【完】ボクと風俗嬢と琴の音

「おかえり」


「ねぇ見て見て。じゃじゃーん」



福袋を両手いっぱいにかざすと
おぉとハルは目をキラキラとさせた。



「スタバ…
カルディ…」


「コーヒー好きなあなたの為へ、フォー・ユー」


「ありがとうごぜぇます」


「良い良い。それにこれメンズの福袋っ!」


「おぉっいいの?金払うか?」


「いいよいいよ。
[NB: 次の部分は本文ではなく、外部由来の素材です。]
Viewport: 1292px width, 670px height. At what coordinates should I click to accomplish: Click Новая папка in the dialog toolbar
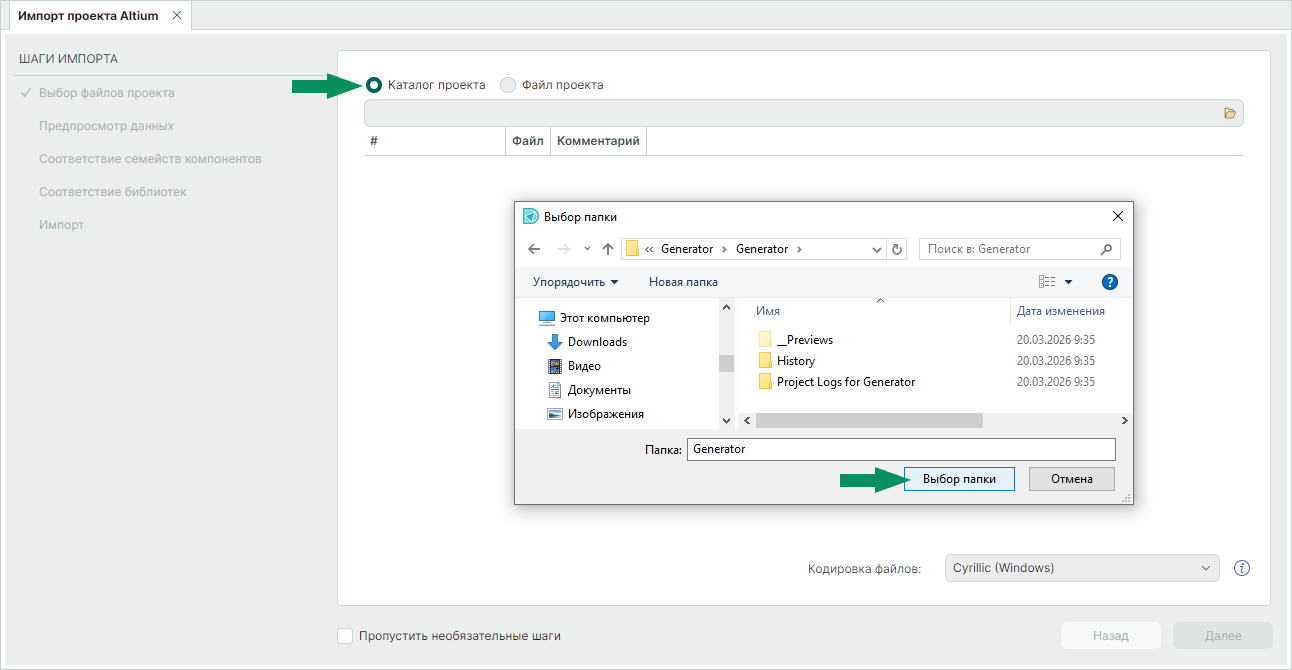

全然高い物じゃないから」


「サンキュー福袋って中を見る楽しみがあるよなぁ」



ガサガサと紙袋を開けて行くハル。
「今日どうだった」と中身を開きながら聞いてくる。
わたしも自分に買ったレディースの福袋を開ける。



「楽しかったよぉー
大輝はかなり不機嫌になってたけども
でもあの人何だかんだ優しいから行列に並んでくれてんの」


「ふーん。あ、このティーシャツいいな」


「それでねマックとか食べた事ないとか言ってんの。
どんだけお坊ちゃまだよって、でもコーヒー美味しいって言ってた。
そんでバスケして
あたしのが全然上手でさ
ウケるよね、あの人」


「へぇ~」


「あ、この色嫌い。
ハルはー?今日何してたー?」


猫はガサガサとした音が大好き。
わたし達が福袋を開けていると、側に寄ってきて
破られたビニールにじゃれついて遊んでいる。